**Source material:**

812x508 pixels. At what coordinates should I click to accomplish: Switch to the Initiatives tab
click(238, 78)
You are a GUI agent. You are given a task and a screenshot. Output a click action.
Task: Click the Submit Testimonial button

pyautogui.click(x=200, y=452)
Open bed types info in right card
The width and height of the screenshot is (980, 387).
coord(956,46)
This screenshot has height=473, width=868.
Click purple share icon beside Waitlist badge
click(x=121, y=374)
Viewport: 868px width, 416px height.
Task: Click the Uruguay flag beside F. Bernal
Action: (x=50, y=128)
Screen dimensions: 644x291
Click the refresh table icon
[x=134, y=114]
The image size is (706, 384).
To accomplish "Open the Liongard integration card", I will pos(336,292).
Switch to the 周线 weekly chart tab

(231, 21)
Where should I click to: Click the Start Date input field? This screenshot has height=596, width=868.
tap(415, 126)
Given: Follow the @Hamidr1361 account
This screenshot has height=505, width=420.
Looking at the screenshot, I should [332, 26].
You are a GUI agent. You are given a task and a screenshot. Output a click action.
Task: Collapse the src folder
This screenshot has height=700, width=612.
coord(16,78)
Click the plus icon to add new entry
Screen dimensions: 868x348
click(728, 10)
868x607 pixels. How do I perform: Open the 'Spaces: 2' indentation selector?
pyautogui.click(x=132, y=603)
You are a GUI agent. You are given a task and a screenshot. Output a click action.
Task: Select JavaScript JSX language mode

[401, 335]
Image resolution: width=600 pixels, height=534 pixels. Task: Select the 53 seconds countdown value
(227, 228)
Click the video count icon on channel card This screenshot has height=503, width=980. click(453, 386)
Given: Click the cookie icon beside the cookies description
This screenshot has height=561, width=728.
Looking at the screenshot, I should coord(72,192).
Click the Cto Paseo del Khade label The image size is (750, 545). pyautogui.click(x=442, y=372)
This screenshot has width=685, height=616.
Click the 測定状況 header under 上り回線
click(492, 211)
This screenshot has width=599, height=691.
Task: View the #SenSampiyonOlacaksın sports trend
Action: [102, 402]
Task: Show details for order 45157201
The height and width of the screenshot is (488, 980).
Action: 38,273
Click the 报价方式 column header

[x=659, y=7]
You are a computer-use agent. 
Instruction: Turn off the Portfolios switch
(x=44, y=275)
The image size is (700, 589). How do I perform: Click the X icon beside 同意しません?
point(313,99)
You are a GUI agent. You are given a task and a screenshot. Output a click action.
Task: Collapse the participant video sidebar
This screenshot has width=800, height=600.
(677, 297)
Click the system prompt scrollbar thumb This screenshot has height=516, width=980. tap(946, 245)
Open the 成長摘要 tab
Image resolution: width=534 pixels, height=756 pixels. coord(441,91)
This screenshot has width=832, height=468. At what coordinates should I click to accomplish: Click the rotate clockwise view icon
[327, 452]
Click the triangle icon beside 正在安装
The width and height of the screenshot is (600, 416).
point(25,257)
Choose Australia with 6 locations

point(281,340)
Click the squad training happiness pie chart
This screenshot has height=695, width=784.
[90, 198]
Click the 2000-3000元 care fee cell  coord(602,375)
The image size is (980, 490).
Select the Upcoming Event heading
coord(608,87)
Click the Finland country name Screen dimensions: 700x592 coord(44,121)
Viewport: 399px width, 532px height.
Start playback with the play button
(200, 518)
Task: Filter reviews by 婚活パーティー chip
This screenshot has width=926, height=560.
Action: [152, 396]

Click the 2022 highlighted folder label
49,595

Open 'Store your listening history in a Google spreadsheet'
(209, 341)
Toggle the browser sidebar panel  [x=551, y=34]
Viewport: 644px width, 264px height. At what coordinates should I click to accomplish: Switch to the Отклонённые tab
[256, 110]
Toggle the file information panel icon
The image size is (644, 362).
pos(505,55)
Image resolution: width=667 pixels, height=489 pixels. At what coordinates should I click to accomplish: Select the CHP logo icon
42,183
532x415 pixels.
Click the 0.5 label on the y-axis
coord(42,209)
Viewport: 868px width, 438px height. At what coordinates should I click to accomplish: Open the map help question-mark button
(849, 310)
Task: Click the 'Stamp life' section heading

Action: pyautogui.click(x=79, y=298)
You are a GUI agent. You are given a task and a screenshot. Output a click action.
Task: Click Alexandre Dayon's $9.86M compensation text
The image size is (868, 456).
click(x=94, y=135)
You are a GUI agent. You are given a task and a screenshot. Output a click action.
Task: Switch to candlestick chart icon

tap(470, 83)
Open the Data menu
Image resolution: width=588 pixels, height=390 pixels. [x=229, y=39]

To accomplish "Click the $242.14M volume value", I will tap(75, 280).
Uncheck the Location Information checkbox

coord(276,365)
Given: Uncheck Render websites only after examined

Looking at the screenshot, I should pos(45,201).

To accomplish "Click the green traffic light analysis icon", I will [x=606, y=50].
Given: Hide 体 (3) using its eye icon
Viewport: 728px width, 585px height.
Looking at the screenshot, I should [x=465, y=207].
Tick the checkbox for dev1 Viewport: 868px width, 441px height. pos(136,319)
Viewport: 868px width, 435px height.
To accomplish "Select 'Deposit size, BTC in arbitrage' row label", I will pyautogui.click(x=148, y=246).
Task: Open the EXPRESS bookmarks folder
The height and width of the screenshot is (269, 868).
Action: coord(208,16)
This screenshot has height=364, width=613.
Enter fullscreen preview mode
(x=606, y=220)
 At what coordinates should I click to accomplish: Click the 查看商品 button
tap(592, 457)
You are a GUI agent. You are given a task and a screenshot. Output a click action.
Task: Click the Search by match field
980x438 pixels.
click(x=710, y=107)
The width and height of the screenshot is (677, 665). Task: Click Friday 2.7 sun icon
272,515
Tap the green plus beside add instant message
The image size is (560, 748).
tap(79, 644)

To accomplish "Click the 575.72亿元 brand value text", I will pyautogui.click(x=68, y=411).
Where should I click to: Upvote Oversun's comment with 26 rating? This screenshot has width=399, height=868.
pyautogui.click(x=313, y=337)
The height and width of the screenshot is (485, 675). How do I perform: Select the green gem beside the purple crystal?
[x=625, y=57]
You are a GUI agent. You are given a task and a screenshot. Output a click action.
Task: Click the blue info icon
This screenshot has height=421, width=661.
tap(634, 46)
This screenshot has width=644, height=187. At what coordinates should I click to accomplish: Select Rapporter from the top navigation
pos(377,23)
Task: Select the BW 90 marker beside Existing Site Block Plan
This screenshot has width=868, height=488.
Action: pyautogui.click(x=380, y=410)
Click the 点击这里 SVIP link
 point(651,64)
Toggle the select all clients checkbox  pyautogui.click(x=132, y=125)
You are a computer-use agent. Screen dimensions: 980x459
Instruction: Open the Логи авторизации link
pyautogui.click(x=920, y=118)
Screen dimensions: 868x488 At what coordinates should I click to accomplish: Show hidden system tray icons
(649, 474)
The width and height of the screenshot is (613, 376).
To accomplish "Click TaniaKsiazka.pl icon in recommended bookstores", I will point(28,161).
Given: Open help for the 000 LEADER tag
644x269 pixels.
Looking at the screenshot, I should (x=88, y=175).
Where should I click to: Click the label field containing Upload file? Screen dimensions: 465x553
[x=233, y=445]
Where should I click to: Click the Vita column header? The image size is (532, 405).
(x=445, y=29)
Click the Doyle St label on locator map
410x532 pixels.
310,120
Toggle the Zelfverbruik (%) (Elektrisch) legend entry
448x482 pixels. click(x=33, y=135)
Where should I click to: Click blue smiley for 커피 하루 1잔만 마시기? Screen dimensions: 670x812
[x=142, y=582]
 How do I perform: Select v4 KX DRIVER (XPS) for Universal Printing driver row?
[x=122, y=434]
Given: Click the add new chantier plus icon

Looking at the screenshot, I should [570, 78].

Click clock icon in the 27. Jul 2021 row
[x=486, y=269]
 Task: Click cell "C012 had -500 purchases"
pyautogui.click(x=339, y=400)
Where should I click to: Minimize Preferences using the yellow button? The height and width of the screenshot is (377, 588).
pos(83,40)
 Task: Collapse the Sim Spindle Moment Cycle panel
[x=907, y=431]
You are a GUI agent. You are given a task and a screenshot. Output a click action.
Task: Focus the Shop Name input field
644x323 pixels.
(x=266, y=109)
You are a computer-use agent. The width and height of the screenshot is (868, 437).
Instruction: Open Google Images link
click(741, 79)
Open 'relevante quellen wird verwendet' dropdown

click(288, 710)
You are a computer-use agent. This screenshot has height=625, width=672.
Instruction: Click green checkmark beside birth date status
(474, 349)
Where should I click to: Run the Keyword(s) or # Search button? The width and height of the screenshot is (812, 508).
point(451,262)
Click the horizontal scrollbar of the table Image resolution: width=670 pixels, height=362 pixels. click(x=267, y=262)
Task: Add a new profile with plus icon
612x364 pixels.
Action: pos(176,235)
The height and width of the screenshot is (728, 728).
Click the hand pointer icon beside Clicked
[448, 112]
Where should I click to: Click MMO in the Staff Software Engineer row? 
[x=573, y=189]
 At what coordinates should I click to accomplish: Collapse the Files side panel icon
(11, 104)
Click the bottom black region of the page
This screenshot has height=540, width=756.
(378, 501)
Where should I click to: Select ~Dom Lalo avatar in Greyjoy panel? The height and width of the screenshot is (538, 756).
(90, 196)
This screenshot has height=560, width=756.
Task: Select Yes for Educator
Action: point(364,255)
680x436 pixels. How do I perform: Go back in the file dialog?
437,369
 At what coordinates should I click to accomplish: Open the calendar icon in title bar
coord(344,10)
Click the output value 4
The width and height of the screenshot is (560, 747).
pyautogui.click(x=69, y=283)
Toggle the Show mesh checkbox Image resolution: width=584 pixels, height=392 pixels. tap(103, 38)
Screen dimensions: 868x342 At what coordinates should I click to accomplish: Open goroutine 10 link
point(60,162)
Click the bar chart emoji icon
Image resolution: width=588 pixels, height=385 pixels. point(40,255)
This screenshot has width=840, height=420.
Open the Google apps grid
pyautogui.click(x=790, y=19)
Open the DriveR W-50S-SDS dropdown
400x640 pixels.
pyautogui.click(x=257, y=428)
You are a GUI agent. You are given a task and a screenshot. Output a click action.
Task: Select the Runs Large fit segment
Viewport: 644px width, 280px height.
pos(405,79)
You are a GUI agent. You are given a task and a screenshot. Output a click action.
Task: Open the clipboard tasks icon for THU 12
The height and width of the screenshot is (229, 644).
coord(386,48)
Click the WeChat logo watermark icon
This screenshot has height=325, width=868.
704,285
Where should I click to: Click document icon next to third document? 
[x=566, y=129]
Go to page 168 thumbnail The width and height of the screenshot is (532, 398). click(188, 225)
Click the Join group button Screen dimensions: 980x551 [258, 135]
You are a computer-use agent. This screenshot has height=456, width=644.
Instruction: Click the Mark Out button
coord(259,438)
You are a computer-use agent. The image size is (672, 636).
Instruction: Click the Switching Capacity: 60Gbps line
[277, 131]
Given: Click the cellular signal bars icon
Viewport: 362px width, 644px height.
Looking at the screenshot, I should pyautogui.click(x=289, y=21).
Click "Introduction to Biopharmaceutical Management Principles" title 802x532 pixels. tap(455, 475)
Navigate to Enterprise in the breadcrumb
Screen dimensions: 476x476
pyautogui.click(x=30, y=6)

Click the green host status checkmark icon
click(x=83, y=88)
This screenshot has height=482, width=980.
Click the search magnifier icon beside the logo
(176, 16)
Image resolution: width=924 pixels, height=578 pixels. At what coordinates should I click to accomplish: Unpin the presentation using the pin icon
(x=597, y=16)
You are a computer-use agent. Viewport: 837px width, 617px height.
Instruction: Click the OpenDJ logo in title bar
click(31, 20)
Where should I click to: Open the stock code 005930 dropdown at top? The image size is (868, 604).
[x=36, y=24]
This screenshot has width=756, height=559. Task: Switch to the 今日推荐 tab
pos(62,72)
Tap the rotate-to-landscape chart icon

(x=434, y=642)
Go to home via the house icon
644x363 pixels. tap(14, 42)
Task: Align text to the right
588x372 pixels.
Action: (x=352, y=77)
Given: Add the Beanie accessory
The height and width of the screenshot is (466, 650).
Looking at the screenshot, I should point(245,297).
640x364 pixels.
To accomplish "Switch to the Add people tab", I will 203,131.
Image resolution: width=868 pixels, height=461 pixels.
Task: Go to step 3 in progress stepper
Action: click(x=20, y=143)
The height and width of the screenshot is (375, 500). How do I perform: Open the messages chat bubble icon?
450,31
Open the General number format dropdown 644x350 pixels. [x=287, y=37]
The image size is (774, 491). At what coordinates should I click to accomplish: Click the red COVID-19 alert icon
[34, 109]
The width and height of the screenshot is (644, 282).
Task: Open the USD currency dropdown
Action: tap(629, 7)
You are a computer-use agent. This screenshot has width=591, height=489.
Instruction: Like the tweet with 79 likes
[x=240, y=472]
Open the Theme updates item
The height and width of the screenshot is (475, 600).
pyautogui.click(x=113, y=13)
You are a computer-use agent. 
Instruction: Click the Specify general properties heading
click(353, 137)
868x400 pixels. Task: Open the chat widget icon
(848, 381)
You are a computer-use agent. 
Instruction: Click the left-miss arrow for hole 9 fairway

**What to work on:** Retype, in the same exact form, the lines of the material above from the line holding "This screenshot has width=840, height=420." through the line holding "This screenshot has height=482, width=980.".

**Task output:**
This screenshot has width=840, height=420.
Open the Google apps grid
pyautogui.click(x=790, y=19)
Open the DriveR W-50S-SDS dropdown
400x640 pixels.
pyautogui.click(x=257, y=428)
You are a GUI agent. You are given a task and a screenshot. Output a click action.
Task: Select the Runs Large fit segment
Viewport: 644px width, 280px height.
pos(405,79)
You are a GUI agent. You are given a task and a screenshot. Output a click action.
Task: Open the clipboard tasks icon for THU 12
The height and width of the screenshot is (229, 644).
coord(386,48)
Click the WeChat logo watermark icon
This screenshot has height=325, width=868.
704,285
Where should I click to: Click document icon next to third document? 
[x=566, y=129]
Go to page 168 thumbnail The width and height of the screenshot is (532, 398). click(188, 225)
Click the Join group button Screen dimensions: 980x551 [258, 135]
You are a computer-use agent. This screenshot has height=456, width=644.
Instruction: Click the Mark Out button
coord(259,438)
You are a computer-use agent. The image size is (672, 636).
Instruction: Click the Switching Capacity: 60Gbps line
[277, 131]
Given: Click the cellular signal bars icon
Viewport: 362px width, 644px height.
Looking at the screenshot, I should pyautogui.click(x=289, y=21).
Click "Introduction to Biopharmaceutical Management Principles" title 802x532 pixels. tap(455, 475)
Navigate to Enterprise in the breadcrumb
Screen dimensions: 476x476
pyautogui.click(x=30, y=6)

Click the green host status checkmark icon
click(x=83, y=88)
This screenshot has height=482, width=980.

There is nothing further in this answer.